---------- ITEMS
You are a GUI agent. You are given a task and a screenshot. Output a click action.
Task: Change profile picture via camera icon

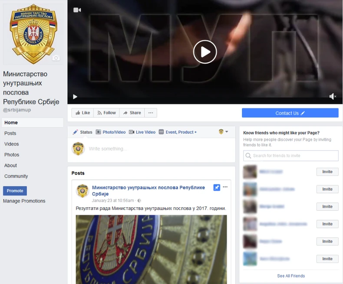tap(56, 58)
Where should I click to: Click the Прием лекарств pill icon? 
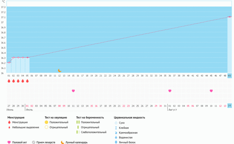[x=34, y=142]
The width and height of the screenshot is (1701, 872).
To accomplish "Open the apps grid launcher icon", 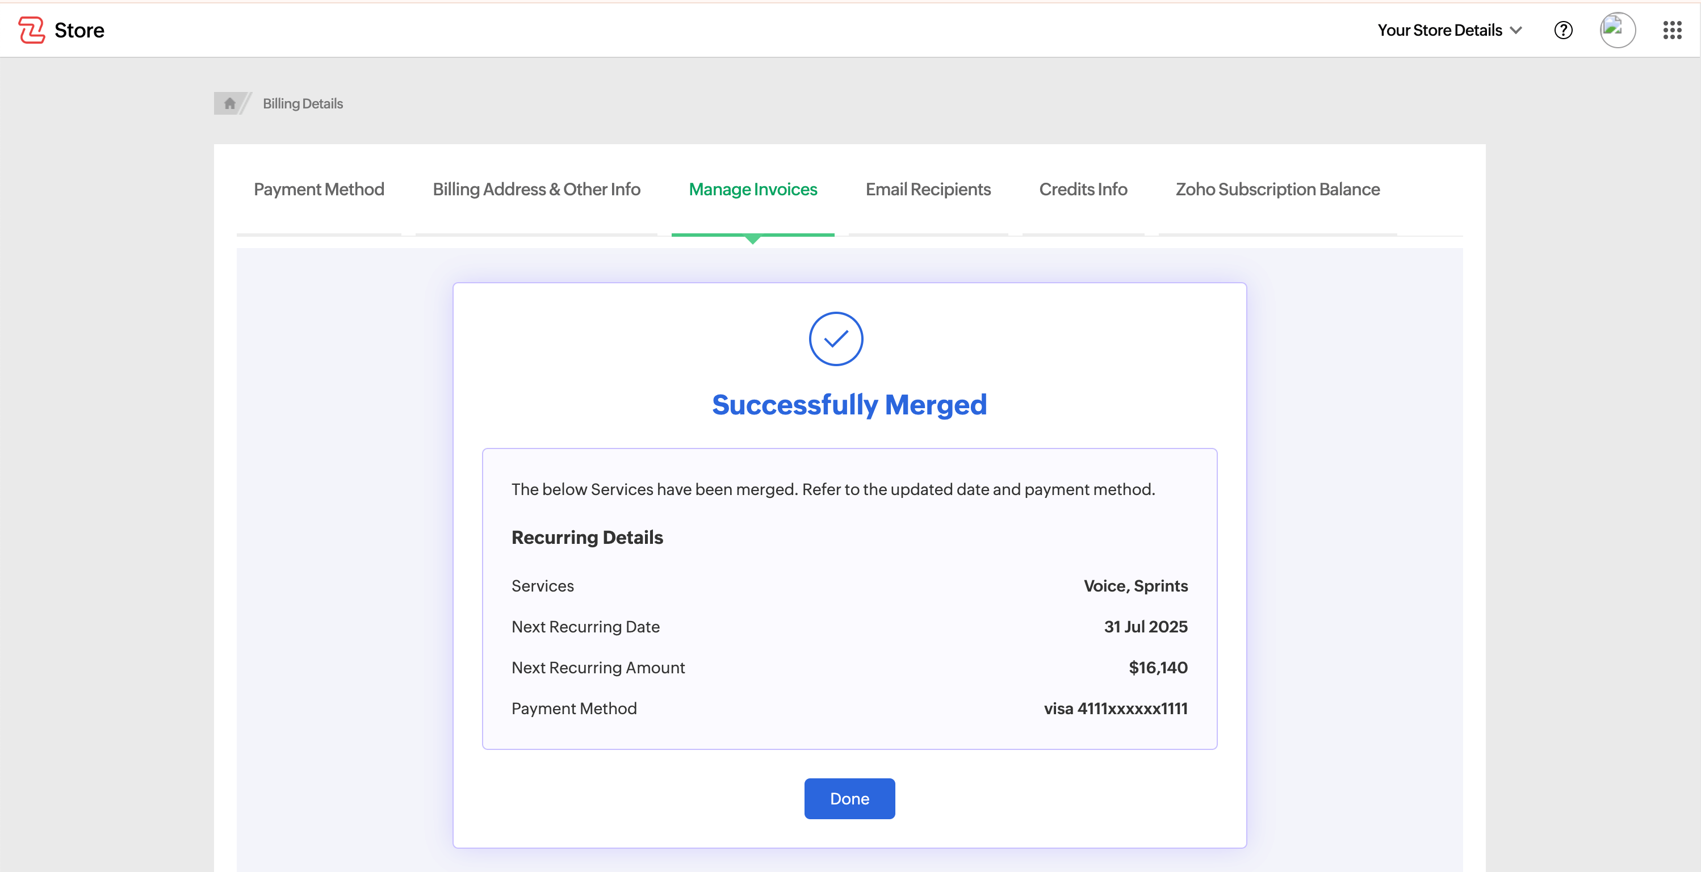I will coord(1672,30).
--------------------
## OBJECTIVE
Select and copy each line of the data above that contains the word "click".

## RESULT OF THIS EXERCISE
You are a GUI agent. You are given a task and a screenshot. Output a click action.
Where should I click to: Click the Прием лекарств pill icon? 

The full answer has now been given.